Objectives
• a. Answer these questions from the home habitat page, one per line:
(i) What nested in the old fence post before it broke off?
(ii) About how long should a small snag be to attract woodpeckers?
(iii) How many years will a snag likely last?
• b. Translate this sentence from the home habitat page into Spanish: "This post will outlast many snags, so, in loose soil, it is well worth a bag of cement."

Richard and Diane Van Vleck Personal Pages
The Home Habitat
|These two snags were propping up each other. Bluebirds nested in a cavity this spring. Both trees fell this fall - 2013.|
|Close up of the bluebird nesting cavity above|
|A Downy woodpecker nest. After the Downy nesting, house wrens were seen entering - 2013|
|Bluebirds nested in this old fence post at least once before it broke off. Untreated wood fence posts are a rarity now.|
|Snags don't last long, compared to the living tree. But, they still play an important ecological roll while lying prone on the woodlot floor.|
Small snags can readily be found by contacting sellers of firewood or those involved in clearing land for development. Unless you require delivery of the snag, it will probably be free. It should be around 7' long to attract woodpeckers. Anything longer would be too heavy to handle unless it were of very small diameter. A snag, since it is already dead and decaying, will not be a permanent addition to your yard. It will likely last from 4 to 10 years, and, will have to be periodically replaced.
A very easy way to install a snag is simply to set it in place and wire it to a post. Thus, the only preliminary work involved is to set a single post. The post will be a permanent addition to your yard and should be a locust or cedar fence post at least 7' long. It should be sunk in the ground 2½' to 3', depending on your soil, or, even better, sunk in concrete. This post will outlast many snags, so, in loose soil, it is well worth a bag of cement.
Before placing your snag, make sure its base is cut square so the snag will stand erect. Ideally, the snag should stand on its own without exerting any pull or push on the post before wiring. Resting the snag on cement blocks rather than directly on the ground may greatly lengthen its life. Also, tacking a roof board on any upward facing cavities at the top will prevent rain water from entering the decayed center of the log.

Dataset
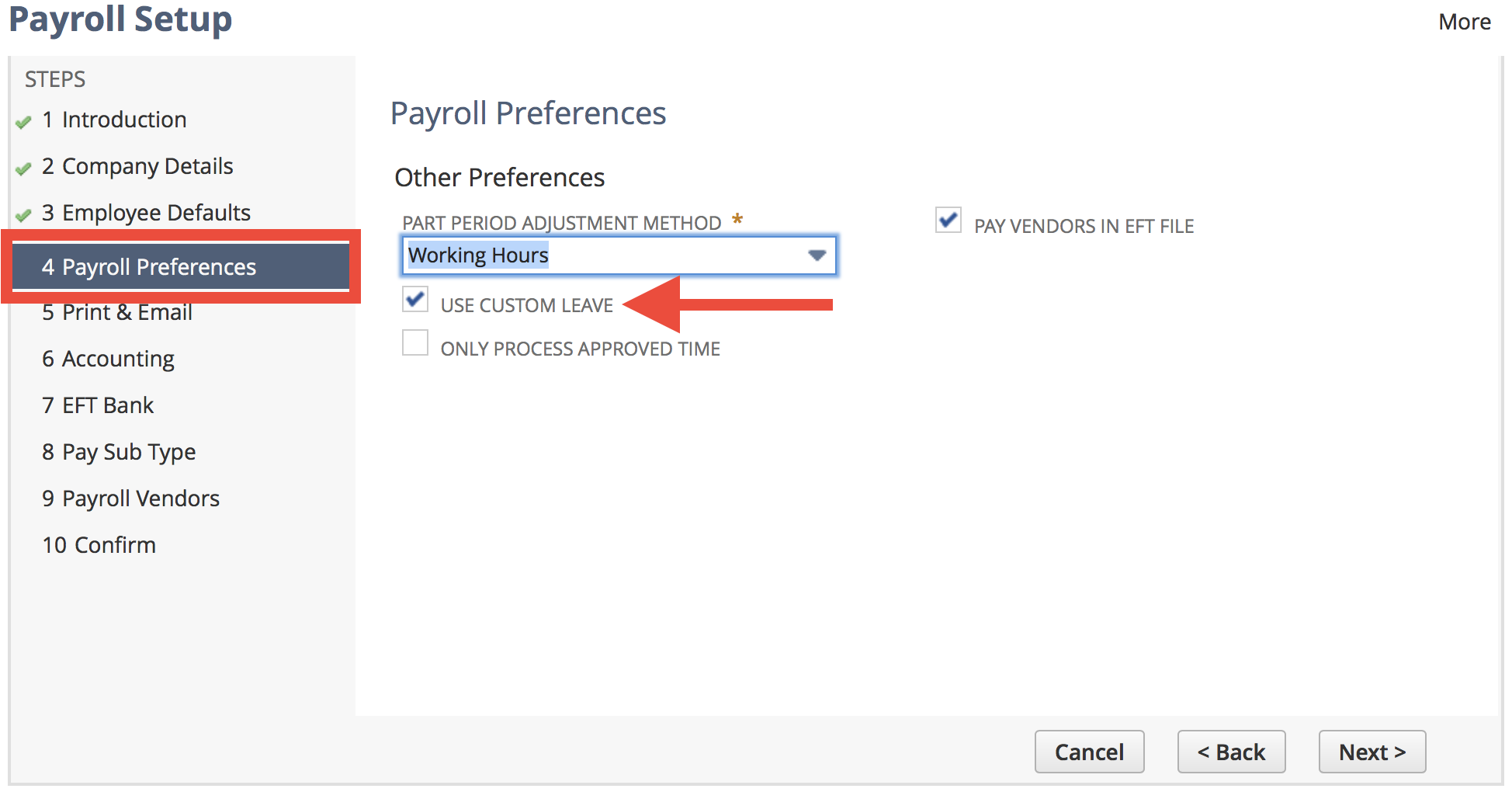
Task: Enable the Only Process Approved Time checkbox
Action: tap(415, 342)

--

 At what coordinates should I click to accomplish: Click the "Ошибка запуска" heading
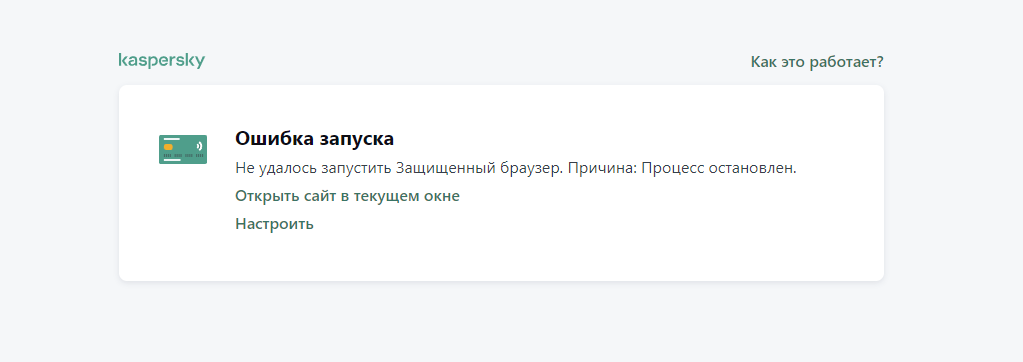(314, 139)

Expected outputs
• a.
(i) Bluebirds
(ii) Around 7'
(iii) From 4 to 10 years

• b. Este poste durará más que muchos troncos muertos, así que, en suelo suelto, bien vale una bolsa de cemento.